== Source material

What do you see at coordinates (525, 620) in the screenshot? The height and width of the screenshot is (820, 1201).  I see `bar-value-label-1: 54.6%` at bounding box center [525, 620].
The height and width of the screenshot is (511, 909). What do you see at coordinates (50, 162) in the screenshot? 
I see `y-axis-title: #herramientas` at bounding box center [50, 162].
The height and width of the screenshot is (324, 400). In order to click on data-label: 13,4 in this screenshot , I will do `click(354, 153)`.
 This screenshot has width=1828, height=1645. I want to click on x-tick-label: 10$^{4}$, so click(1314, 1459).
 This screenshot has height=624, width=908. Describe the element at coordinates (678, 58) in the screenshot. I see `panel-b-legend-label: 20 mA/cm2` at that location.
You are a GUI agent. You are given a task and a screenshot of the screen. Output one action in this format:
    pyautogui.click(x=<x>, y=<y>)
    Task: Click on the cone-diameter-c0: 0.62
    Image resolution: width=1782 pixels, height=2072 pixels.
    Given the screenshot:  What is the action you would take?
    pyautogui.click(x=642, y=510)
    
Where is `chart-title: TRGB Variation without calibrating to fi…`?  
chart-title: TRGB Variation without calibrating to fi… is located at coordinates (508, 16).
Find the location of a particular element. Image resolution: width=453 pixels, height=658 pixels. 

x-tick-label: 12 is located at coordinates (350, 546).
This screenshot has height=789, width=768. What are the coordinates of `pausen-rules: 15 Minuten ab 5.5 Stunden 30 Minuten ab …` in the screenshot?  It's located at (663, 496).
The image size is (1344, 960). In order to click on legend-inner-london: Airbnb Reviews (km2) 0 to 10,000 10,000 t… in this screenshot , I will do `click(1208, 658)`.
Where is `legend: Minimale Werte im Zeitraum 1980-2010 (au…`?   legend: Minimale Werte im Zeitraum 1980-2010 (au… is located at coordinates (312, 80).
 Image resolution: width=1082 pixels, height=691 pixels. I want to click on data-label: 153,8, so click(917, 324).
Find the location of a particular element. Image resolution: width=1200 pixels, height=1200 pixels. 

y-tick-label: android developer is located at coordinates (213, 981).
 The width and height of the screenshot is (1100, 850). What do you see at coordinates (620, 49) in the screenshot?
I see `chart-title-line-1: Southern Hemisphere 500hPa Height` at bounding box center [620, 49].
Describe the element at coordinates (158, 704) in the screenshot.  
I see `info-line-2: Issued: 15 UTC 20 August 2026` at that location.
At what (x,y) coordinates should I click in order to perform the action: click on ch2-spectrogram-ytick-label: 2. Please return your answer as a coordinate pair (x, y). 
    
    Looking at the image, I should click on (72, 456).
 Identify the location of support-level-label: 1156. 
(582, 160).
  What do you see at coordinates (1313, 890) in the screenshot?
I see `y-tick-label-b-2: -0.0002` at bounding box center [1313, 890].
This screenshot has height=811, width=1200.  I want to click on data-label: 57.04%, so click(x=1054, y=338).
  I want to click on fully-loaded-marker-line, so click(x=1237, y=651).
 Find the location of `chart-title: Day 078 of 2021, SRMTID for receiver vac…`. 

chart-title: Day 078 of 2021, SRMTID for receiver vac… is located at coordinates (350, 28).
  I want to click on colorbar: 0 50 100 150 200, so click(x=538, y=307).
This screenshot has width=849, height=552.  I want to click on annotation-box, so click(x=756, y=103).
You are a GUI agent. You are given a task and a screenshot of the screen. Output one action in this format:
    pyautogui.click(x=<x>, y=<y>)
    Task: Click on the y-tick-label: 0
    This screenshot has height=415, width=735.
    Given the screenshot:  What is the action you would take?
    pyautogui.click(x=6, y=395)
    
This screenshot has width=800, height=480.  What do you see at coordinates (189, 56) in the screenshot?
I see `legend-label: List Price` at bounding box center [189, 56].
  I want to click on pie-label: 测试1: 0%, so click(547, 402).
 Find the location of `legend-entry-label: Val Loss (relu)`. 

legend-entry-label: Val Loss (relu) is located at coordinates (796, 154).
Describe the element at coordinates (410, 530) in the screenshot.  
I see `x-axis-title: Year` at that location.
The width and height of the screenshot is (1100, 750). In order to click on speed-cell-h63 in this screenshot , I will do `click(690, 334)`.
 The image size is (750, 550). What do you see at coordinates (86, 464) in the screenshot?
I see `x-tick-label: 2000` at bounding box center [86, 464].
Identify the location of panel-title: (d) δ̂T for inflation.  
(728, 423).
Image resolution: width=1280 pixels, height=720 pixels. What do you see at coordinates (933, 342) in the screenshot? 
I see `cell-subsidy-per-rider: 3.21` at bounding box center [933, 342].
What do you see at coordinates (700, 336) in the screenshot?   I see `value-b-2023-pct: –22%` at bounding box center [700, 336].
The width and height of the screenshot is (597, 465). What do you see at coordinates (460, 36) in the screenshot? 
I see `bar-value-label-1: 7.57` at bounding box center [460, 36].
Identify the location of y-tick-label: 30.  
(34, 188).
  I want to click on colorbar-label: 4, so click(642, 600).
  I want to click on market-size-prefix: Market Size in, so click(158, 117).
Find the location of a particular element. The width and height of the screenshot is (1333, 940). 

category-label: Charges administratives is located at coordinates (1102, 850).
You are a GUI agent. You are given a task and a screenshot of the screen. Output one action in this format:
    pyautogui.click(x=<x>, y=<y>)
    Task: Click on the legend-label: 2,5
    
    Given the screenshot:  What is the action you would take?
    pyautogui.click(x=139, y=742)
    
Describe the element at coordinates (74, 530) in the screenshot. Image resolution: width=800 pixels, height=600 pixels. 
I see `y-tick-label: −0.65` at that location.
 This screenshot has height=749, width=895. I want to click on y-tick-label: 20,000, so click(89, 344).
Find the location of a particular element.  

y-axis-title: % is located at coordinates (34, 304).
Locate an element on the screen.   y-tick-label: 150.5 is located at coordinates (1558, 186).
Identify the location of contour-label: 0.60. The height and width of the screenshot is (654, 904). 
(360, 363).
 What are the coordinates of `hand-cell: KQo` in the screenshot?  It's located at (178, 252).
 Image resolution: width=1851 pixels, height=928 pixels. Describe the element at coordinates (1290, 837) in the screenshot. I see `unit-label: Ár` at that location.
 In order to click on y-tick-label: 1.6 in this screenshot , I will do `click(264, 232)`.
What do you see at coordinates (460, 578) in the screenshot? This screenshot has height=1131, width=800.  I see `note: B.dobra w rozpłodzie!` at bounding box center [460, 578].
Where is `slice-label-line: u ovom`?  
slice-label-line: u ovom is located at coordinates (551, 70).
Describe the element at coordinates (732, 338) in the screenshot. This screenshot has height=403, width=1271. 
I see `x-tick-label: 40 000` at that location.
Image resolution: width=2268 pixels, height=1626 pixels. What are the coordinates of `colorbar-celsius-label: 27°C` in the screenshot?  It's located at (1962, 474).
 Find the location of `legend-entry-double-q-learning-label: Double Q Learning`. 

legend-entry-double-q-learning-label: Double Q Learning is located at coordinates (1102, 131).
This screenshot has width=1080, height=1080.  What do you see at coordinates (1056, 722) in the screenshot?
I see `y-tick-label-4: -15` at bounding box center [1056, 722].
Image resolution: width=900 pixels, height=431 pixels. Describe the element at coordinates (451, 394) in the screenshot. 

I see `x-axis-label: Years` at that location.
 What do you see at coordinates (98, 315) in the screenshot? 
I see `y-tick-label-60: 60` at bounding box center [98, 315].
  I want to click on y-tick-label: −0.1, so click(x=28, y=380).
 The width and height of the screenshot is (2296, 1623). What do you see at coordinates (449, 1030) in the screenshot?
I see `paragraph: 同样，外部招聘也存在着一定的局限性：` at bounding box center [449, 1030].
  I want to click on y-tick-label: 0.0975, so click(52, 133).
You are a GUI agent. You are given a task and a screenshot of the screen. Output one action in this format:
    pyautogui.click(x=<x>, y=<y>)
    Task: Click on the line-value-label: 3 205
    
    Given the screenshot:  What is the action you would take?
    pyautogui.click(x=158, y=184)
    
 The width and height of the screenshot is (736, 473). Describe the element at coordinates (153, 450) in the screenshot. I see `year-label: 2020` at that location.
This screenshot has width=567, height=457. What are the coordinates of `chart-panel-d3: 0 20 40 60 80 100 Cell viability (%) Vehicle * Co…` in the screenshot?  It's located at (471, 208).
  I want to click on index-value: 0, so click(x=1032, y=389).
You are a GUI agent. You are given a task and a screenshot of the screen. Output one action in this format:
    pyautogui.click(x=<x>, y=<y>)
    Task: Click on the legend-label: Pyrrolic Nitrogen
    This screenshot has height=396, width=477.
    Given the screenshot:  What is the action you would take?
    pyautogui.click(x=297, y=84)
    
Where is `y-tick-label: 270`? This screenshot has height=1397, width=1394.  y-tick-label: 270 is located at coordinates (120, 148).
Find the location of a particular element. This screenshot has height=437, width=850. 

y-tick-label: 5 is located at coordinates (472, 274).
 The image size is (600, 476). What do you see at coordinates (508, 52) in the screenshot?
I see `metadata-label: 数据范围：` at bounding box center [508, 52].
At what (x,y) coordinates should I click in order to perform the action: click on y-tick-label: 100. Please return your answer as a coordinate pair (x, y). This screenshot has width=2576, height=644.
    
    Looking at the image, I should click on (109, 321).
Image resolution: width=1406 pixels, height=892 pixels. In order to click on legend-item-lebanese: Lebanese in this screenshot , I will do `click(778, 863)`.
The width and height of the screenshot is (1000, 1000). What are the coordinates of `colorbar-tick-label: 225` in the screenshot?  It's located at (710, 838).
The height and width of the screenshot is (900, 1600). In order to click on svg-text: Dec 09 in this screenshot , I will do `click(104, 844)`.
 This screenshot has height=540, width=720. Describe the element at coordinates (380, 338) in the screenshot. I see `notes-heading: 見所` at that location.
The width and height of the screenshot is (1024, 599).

====

* **Brief**: Swap "Image resolution" with "Screen dimensions" in the items from the line with "Identify the location of panel-title: (d)" up to and including the line with "center [933, 342].", and give those lines again with nothing else changed.

* **Response to the task**:
Identify the location of panel-title: (d) δ̂T for inflation.  
(728, 423).
Screen dimensions: width=1280 pixels, height=720 pixels. What do you see at coordinates (933, 342) in the screenshot? 
I see `cell-subsidy-per-rider: 3.21` at bounding box center [933, 342].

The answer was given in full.